Smart Source Evaluation: How to Spot CRAAP and Avoid Bad Citations
You open a search result and need to decide fast whether it belongs in your project. Run the CRAAP test on every source before you pull a quote or add it to your reference list.
Run the CRAAP Test in Five Steps
- Currency: Check the publication or update date. A 2014 article on TikTok algorithms fails here when your paper covers 2023 platform changes.
- Relevance: Read the abstract or first two paragraphs. Does the main claim actually match your research angle, or did the title pull you in under false pretenses?
- Authority: Look for the author’s name, credentials, and affiliation. A Medium post by an unnamed “researcher” carries less weight than a paper from a named professor at a known university.
- Accuracy: Scan for citations or data sources inside the piece. If claims sit without links or references, open a second tab and verify one key fact.
- Purpose: Ask why the page exists. A .com site selling supplements that also posts “studies” on vitamins usually has a sales goal first.

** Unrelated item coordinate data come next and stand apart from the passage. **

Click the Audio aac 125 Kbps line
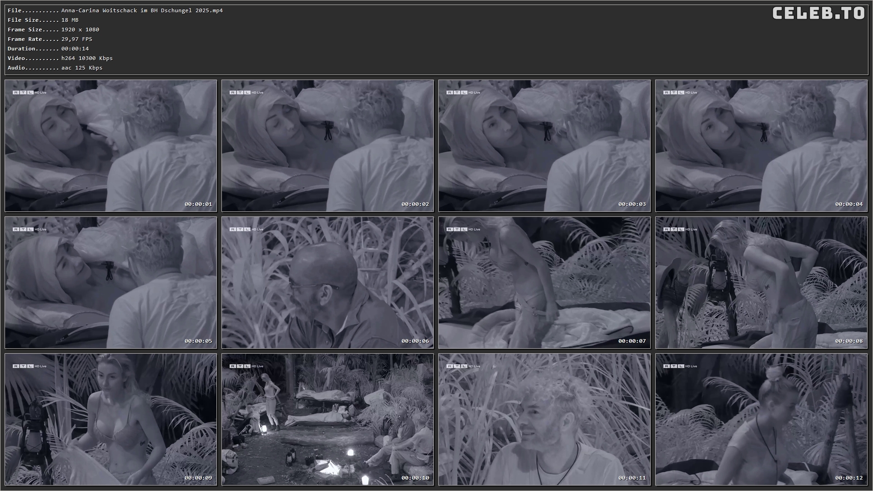Viewport: 873px width, 491px height. [x=55, y=68]
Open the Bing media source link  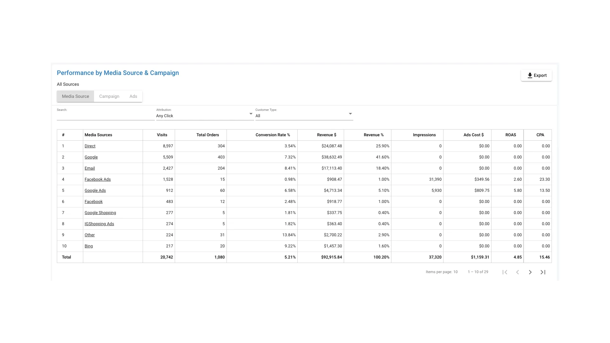(x=89, y=246)
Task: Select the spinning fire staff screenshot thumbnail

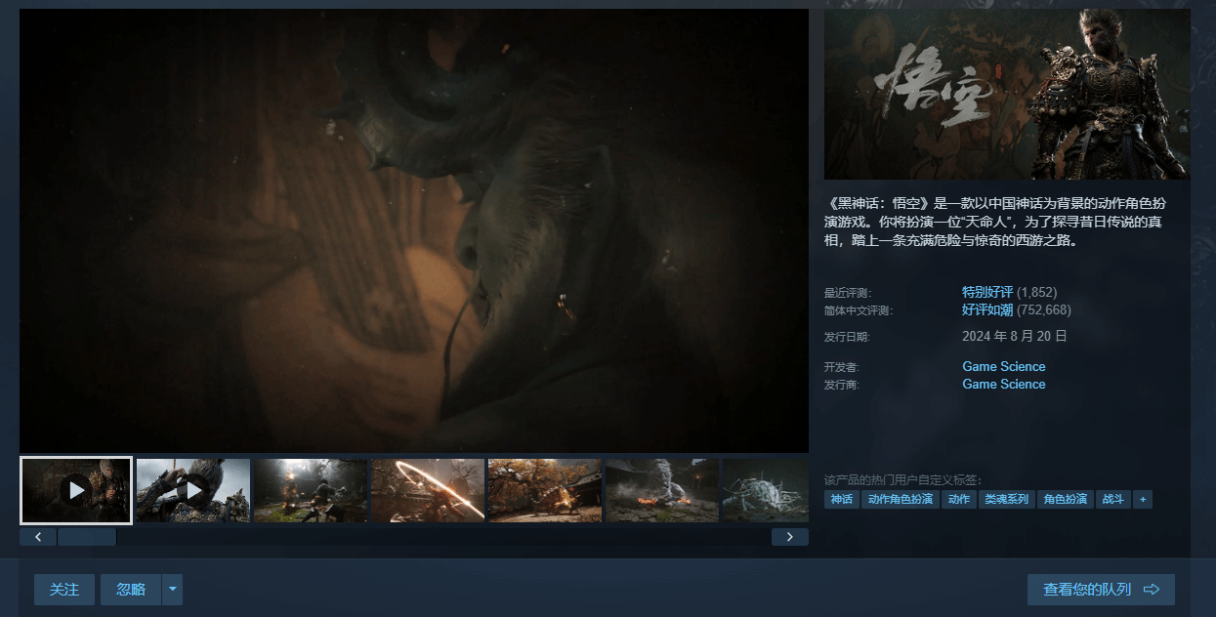Action: tap(428, 490)
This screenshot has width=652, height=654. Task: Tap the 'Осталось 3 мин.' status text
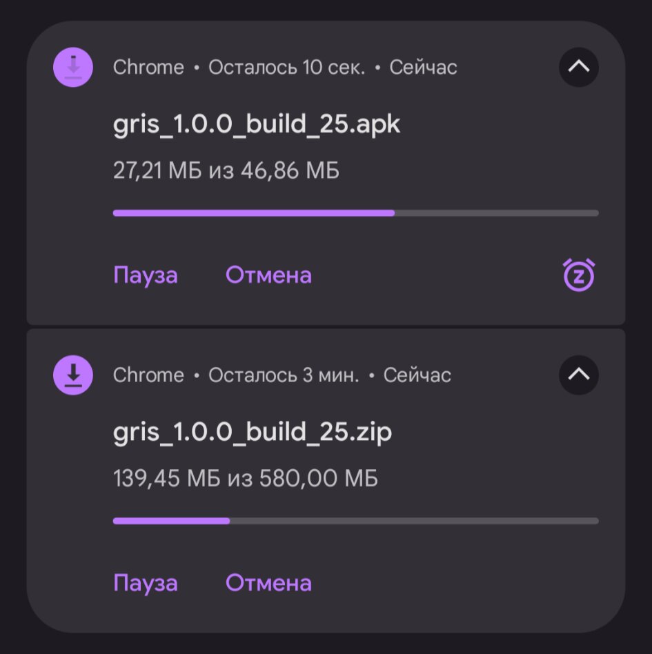pos(284,375)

Check Citations with a Quick Table
| Source type | Red flag | Next move |
|---|---|---|
| Blog post | No date or author | Search the claim on Google Scholar |
| News article | Only one anonymous source | Find the original study it cites |
| Website | Statistics without links | Trace the number to its origin report |
Keep a short checklist on your screen while you draft: date present, author named, main claim supported, and purpose matches my needs. When any box stays empty, skip the citation and move to the next result.